Personal information
- Nationality: New Zealander
- Born: 5 January 1963 (age 63)

Sport
- Sport: Lawn bowls
- Club: Hinuera BC (outdoors)

Achievements and titles
- Highest world ranking: 11 (November 2025)

Medal record
World Singles Champion of Champions
| Silver medal – second place | 2025 Barham | singles |
National Championships
| Gold medal – first place | 2019 | singles |
| Gold medal – first place | 2023 | fours |
| Gold medal – first place | 2025 | singles/fours |

= Debbie White (bowls) =

New Zealand lawn bowler

Debra Joy White is a New Zealand international lawn bowler. She reached a career high ranking of world number 42 in July 2025.

== Bowls career ==
White became National champion in 2019 when winning the singles at the New Zealand National Bowls Championships.

In 2020 she was selected for the 2020 World Outdoor Bowls Championship in Australia. She won a second national title in the fours during 2023.

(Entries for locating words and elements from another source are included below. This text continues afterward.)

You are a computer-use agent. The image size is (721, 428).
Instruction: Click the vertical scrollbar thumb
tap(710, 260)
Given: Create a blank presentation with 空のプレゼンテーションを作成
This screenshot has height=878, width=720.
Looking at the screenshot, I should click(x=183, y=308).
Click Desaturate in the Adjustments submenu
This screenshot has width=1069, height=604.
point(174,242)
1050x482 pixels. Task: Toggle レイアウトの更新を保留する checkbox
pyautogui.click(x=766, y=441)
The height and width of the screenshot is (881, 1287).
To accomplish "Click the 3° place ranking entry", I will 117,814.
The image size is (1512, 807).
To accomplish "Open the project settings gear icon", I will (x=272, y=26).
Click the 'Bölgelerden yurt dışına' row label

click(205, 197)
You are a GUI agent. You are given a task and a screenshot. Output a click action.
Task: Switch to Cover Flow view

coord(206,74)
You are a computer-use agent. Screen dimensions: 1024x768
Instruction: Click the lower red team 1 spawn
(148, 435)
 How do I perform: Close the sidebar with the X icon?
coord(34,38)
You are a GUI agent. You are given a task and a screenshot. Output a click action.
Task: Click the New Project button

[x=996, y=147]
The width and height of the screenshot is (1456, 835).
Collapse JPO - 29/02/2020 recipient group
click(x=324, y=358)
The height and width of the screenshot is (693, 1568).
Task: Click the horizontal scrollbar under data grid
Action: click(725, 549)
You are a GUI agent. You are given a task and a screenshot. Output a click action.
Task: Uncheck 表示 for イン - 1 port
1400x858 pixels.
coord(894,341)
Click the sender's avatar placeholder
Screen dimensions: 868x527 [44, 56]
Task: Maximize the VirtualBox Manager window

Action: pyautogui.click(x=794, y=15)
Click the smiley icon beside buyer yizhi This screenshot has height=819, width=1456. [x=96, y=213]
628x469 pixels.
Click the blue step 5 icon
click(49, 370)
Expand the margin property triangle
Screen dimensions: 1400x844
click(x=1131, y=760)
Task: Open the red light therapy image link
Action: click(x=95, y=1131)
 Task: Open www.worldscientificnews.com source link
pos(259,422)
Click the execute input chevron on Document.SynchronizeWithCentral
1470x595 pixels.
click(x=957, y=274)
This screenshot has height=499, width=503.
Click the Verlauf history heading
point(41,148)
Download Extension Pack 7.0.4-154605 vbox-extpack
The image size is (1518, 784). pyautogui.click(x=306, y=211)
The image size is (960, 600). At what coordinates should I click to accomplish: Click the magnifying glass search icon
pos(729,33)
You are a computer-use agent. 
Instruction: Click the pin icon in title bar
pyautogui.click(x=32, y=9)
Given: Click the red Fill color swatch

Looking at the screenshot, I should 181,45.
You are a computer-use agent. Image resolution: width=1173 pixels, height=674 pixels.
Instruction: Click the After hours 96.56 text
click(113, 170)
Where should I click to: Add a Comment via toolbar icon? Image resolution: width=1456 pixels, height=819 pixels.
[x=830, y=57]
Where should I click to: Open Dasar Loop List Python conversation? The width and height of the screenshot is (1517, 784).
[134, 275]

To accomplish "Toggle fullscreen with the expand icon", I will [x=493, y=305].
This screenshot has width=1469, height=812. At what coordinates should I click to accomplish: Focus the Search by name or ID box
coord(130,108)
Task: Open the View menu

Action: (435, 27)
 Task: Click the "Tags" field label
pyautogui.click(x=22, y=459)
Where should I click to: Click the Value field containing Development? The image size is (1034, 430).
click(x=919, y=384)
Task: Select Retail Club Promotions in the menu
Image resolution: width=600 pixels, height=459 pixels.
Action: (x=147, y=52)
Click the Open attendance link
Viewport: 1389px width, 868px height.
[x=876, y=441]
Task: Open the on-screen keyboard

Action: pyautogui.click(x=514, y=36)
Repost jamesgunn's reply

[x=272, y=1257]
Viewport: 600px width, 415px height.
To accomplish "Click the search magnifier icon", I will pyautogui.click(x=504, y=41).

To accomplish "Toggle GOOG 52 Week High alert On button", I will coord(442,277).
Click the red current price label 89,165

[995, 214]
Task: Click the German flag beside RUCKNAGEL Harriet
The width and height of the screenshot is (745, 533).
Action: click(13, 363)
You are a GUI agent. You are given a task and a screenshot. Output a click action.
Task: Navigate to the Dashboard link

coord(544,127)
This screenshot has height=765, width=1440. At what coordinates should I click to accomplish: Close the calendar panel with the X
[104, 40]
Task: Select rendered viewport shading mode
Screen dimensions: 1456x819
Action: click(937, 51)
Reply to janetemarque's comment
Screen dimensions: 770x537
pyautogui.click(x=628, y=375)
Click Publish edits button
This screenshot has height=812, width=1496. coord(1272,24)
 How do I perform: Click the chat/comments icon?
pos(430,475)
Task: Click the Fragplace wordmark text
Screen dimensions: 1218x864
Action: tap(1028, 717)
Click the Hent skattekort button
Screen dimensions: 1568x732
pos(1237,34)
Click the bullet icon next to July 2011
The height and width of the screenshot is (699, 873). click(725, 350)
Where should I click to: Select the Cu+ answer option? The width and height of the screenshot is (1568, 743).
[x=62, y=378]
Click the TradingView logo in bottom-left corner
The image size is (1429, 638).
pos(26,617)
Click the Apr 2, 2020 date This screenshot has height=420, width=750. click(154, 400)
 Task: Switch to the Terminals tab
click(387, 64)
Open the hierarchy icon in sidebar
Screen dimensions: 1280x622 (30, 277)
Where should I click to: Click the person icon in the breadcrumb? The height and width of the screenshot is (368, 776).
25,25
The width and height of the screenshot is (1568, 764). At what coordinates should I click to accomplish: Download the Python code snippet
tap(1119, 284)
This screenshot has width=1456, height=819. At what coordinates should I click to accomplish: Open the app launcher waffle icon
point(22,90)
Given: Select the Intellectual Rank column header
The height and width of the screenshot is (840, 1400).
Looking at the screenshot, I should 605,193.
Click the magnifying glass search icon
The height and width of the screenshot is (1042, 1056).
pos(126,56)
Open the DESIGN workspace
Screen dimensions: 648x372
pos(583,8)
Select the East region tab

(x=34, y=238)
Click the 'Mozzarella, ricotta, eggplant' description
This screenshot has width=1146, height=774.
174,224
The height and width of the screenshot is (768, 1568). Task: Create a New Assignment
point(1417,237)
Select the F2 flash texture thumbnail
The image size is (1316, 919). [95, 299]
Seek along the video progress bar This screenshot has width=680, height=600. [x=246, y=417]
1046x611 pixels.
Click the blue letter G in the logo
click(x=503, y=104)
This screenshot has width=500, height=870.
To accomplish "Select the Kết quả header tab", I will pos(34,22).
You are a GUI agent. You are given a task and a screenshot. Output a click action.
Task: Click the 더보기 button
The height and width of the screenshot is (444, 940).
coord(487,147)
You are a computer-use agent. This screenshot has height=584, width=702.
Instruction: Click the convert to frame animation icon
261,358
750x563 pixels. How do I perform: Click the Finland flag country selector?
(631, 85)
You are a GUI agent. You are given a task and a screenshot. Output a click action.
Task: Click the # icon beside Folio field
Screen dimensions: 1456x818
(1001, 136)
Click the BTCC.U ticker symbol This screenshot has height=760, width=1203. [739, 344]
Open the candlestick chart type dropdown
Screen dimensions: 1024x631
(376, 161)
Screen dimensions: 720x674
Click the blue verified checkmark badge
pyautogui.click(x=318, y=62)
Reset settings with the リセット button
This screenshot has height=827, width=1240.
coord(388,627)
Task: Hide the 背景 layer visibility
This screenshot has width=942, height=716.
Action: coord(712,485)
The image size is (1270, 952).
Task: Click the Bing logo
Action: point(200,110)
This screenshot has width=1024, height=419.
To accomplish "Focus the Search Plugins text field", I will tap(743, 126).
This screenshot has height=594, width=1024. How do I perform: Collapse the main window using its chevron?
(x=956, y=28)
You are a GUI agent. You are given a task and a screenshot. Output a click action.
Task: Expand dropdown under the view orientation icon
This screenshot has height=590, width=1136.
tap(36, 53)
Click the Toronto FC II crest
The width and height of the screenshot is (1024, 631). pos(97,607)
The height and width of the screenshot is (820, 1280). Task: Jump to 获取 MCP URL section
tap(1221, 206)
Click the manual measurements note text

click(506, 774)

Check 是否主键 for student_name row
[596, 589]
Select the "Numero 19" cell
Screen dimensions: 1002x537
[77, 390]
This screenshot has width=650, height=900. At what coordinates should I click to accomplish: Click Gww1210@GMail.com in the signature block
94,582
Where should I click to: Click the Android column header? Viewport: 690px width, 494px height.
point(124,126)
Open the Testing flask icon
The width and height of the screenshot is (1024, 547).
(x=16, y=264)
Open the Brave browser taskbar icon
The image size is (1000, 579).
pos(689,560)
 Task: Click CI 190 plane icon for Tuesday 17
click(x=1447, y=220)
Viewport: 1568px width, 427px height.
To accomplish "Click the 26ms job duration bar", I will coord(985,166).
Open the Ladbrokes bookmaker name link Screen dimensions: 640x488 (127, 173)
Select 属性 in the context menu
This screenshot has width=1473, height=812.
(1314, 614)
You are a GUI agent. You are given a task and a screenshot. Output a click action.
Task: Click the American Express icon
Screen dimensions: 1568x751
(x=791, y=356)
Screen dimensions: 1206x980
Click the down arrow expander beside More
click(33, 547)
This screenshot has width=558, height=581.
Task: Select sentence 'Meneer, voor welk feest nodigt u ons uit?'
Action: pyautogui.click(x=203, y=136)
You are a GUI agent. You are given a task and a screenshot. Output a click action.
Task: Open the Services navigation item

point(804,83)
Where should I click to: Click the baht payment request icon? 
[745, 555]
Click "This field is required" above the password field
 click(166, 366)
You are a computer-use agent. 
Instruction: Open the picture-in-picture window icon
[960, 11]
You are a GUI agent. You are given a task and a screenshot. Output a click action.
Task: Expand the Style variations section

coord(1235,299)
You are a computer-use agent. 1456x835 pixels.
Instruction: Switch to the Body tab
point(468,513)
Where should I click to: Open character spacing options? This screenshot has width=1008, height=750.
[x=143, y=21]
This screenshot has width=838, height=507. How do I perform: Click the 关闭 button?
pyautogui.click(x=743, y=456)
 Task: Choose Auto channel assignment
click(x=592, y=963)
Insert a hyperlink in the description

In 2025, Whites won the singles and fours titles at the nationals, bowling for Hinuera. She subsequently represented New Zealand at the 2025 World Singles Champion of Champions, reaching the final where she was beaten by Shae Wilson.

== Personal life ==
Her mother Jennie Simpson was an international bowler, Commonwealth Games medallist and National champion.